Task directions -> Nothing in the listing should be dropped or altered when it is copied.

Records for this task ->

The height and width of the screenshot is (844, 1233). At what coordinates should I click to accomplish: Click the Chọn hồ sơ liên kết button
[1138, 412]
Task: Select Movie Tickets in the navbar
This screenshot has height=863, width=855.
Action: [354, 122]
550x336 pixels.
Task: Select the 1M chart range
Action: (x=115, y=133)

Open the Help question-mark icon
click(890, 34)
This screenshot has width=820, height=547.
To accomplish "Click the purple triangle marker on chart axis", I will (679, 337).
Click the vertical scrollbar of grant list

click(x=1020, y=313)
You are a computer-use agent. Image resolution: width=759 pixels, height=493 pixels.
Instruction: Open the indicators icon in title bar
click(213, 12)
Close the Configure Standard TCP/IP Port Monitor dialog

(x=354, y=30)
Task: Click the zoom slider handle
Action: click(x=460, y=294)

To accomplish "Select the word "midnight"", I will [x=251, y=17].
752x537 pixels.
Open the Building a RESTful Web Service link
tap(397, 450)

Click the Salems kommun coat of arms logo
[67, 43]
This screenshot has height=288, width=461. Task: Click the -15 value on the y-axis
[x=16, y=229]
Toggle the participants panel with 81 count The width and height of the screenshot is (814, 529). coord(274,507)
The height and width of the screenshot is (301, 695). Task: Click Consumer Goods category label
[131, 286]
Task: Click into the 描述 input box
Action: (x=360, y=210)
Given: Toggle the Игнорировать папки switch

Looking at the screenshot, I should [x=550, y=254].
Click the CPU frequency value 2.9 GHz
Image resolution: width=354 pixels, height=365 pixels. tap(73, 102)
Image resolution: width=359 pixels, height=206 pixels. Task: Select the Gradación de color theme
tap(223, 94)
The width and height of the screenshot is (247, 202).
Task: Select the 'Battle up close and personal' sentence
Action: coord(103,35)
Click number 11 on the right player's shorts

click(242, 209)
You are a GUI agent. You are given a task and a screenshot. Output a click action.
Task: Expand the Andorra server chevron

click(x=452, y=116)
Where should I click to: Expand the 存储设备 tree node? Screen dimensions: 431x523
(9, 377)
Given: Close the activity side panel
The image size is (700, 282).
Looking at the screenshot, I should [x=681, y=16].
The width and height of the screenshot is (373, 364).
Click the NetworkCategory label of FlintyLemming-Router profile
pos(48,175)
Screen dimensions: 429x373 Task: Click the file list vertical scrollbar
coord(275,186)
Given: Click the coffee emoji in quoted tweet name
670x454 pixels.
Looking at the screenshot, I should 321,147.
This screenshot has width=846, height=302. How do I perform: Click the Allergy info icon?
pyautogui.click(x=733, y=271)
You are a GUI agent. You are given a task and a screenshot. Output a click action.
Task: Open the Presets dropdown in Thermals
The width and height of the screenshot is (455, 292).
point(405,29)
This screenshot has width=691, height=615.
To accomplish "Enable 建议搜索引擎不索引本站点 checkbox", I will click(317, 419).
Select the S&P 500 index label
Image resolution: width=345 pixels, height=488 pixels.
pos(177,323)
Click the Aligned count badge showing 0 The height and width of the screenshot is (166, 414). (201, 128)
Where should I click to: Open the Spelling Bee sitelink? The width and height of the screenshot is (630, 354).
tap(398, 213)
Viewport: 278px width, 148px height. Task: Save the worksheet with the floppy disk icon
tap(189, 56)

Output for this task ->
The height and width of the screenshot is (844, 1233). At what coordinates should I click to accomplish: Click the Chọn hồ sơ liên kết button
[1138, 412]
Task: Select Movie Tickets in the navbar
This screenshot has height=863, width=855.
Action: [354, 122]
550x336 pixels.
Task: Select the 1M chart range
Action: (x=115, y=133)

Open the Help question-mark icon
click(890, 34)
This screenshot has width=820, height=547.
To accomplish "Click the purple triangle marker on chart axis", I will (679, 337).
Click the vertical scrollbar of grant list

click(x=1020, y=313)
You are a computer-use agent. Image resolution: width=759 pixels, height=493 pixels.
Instruction: Open the indicators icon in title bar
click(213, 12)
Close the Configure Standard TCP/IP Port Monitor dialog

(x=354, y=30)
Task: Click the zoom slider handle
Action: click(x=460, y=294)

To accomplish "Select the word "midnight"", I will [x=251, y=17].
752x537 pixels.
Open the Building a RESTful Web Service link
tap(397, 450)

Click the Salems kommun coat of arms logo
[67, 43]
This screenshot has height=288, width=461. Task: Click the -15 value on the y-axis
[x=16, y=229]
Toggle the participants panel with 81 count The width and height of the screenshot is (814, 529). coord(274,507)
The height and width of the screenshot is (301, 695). Task: Click Consumer Goods category label
[131, 286]
Task: Click into the 描述 input box
Action: (x=360, y=210)
Given: Toggle the Игнорировать папки switch

Looking at the screenshot, I should [x=550, y=254].
Click the CPU frequency value 2.9 GHz
Image resolution: width=354 pixels, height=365 pixels. tap(73, 102)
Image resolution: width=359 pixels, height=206 pixels. Task: Select the Gradación de color theme
tap(223, 94)
The width and height of the screenshot is (247, 202).
Task: Select the 'Battle up close and personal' sentence
Action: coord(103,35)
Click number 11 on the right player's shorts

click(242, 209)
You are a GUI agent. You are given a task and a screenshot. Output a click action.
Task: Expand the Andorra server chevron

click(x=452, y=116)
Where should I click to: Expand the 存储设备 tree node? Screen dimensions: 431x523
(9, 377)
Given: Close the activity side panel
The image size is (700, 282).
Looking at the screenshot, I should [x=681, y=16].
The width and height of the screenshot is (373, 364).
Click the NetworkCategory label of FlintyLemming-Router profile
pos(48,175)
Screen dimensions: 429x373 Task: Click the file list vertical scrollbar
coord(275,186)
Given: Click the coffee emoji in quoted tweet name
670x454 pixels.
Looking at the screenshot, I should 321,147.
This screenshot has width=846, height=302. How do I perform: Click the Allergy info icon?
pyautogui.click(x=733, y=271)
You are a GUI agent. You are given a task and a screenshot. Output a click action.
Task: Open the Presets dropdown in Thermals
The width and height of the screenshot is (455, 292).
point(405,29)
This screenshot has width=691, height=615.
To accomplish "Enable 建议搜索引擎不索引本站点 checkbox", I will click(317, 419).
Select the S&P 500 index label
Image resolution: width=345 pixels, height=488 pixels.
pos(177,323)
Click the Aligned count badge showing 0 The height and width of the screenshot is (166, 414). (201, 128)
Where should I click to: Open the Spelling Bee sitelink? The width and height of the screenshot is (630, 354).
tap(398, 213)
Viewport: 278px width, 148px height. Task: Save the worksheet with the floppy disk icon
tap(189, 56)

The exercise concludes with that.